The problem
Each line below that contains the word "search" is to be counted; give only the final number.

(Beginning of Dataset excerpts)

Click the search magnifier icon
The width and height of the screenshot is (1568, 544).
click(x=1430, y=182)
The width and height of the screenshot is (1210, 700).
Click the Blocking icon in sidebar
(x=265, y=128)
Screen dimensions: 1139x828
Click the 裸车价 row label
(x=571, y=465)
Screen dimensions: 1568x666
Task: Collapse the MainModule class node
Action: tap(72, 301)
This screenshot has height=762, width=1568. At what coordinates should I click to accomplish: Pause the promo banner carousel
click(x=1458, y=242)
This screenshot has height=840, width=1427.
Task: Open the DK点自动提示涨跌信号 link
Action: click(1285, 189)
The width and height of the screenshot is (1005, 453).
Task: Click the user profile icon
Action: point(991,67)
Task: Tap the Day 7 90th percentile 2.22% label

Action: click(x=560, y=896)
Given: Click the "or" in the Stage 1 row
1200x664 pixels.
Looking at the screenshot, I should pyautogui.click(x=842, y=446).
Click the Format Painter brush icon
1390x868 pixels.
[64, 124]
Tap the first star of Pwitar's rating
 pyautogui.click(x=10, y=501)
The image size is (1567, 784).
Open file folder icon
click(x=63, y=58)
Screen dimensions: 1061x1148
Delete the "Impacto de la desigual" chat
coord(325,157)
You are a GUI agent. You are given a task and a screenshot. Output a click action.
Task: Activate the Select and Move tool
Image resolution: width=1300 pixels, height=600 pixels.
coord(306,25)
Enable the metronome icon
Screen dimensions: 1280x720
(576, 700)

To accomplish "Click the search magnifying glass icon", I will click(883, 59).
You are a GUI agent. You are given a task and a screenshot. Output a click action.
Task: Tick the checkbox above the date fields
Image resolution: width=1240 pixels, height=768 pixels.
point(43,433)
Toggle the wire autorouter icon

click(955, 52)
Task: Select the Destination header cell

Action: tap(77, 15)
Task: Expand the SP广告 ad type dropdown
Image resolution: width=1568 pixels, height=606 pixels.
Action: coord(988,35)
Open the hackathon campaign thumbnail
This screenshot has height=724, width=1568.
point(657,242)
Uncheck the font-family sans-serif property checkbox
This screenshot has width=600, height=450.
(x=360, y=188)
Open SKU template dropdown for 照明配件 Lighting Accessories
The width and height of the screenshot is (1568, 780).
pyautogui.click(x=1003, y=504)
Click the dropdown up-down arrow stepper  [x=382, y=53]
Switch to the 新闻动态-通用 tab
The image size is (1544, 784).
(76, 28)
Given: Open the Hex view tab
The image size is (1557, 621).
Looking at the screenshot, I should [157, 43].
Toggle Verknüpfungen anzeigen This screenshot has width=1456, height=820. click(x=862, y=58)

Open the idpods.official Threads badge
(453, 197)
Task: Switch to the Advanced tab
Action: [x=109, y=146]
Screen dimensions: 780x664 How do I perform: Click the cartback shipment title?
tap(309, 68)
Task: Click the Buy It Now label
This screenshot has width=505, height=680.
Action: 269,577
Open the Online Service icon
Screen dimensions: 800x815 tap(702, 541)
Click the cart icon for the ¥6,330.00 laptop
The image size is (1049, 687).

(End of Dataset excerpts)

Written response
2